Однако в действительности, насколько ее можно проследить по дневнику, продолжается настойчиво все та же борьба человека с низшими страстями. Каждая уступка телу вызывает острую реакцию и ряд новых самоограничений. Временами волна сладострастия уничтожает сопротивление, и Толстой сознательно отдается стихийному влечению, находя себе оправдание в условиях ненормальной бивуачной жизни. Но вслед за тем раздаются новые призывы к перерождению.

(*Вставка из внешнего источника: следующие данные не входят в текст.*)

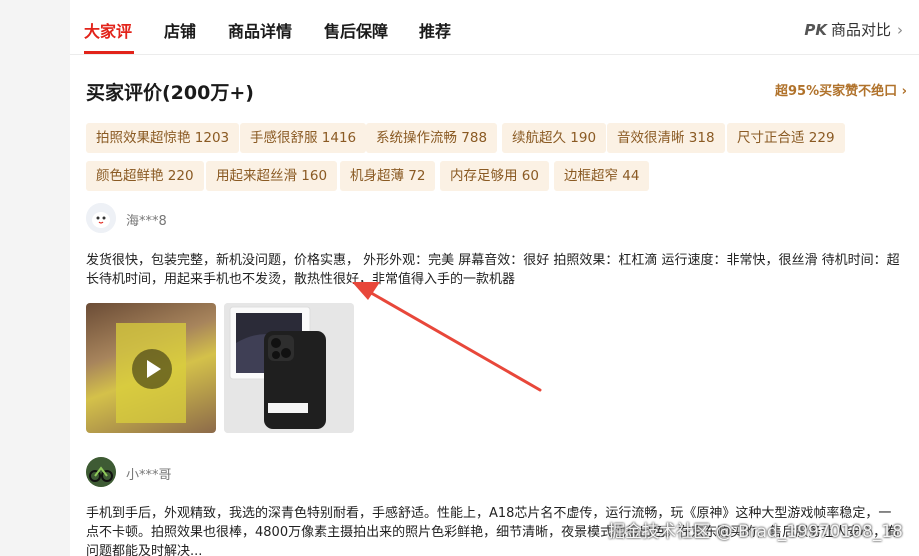 Image resolution: width=919 pixels, height=556 pixels. I want to click on review-image-thumbnail, so click(289, 368).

"Сладострастие сильно начинает разыгрываться – надо быть осторожным", – замечает Толстой в дневнике. И через день там же записывает составленную им новую молитву:
"Отче, Богородица (помянуть родных живых и усопших – потом). Избави меня, Господи, от тщеславия, нерешительности, лености, сладострастия, болезней и беспокойства душевного; дай мне, Господи, жить без греха и страданий и умереть без отчаяния и страху – с верой, надеждой и любовью. Предаюсь воле твоей. Матерь Божия и Ангел-хранитель, помолите обо мне Господа".
"С некоторого времени меня сильно начинает мучить раскаяние в утрате лучших годов жизни. И это с тех пор, как я начал чувствовать, что я бы мог сделать что-нибудь хорошее… Меня мучит мелочность моей жизни, – я чувствую, что это потому, что я сам мелочен, а все-таки имею силу презирать и себя, и свою жизнь".
На другой день – предписание: "Нужно стараться как можно меньше возбуждать сладострастие… Презираю все страсти и жизнь, а увлекаюсь страстишками и тешусь жизнью".
И дальше, каждое уклонение от нормальной жизни и малейший успех в преодолении страсти он отмечает в своих записях.
"О, срам! Ходил стучаться под окна К. К счастью моему, она меня не пустила". "Ходил стучаться к К., но, к моему счастью, мне помешал прохожий". "Я чувствовал себя нынче лучше, но морально слаб и похоть сильная". – "Застал в кухне молодую хозяйку и сказал с ней несколько слов. – Она решительно со мной кокетничает; перевязывает цветы под окошком, караулит рой, поет песенки, и все эти любезности нарушают покой моего сердца. Благодарю Бога за стыдливость, которую он дал мне; она спасает меня от разврата".